It is important to conduct cytogenetic monitoring to assess the level and dynamics of the frequency of
cells with genome damage in parents and their children, formed in response to the impact of aluminum.
Material and methods. In dyads «mother – child», the content of aluminum in urine was determined and
a morphological evaluation of changes in buccal epitheliocytes was carried out. Results. It was found that
in children and adults the concentration of aluminum in urine was 6,8 times higher than in the
comparison groups and up to 5,5 times the reference level. The content of aluminum in urine in children
is 1,3 times higher than in adults. The concentration of aluminum in urine (more than 0,0065 mg/dm3) is
justified as an exposure marker.
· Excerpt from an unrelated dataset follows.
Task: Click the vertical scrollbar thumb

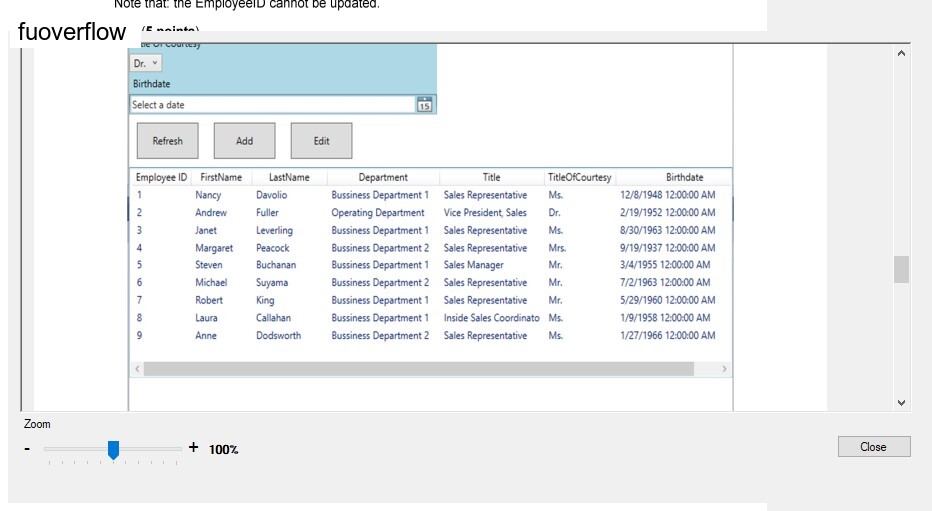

In children with a concentration of aluminum in urine at a level of
0,032–0,040 mg/dm3 and higher, the indicator indicators of genetic disorders are: an increase in the
frequency of multinucleated cells, an integral index of cytogenetic action, and the frequency of cells with
karyorexis. In adults with an aluminum concentration in urine of 0,021–0,033 mg/dm3 and higher
markers of genetic disorders is the increased frequency of micronucleated cells and cells with karyorexis.
Conclusion. In the dyads «mother – child», the spectrum and degree of severity of deviations in the
indicators of genetic disorders in children relative to those of their mothers is growing.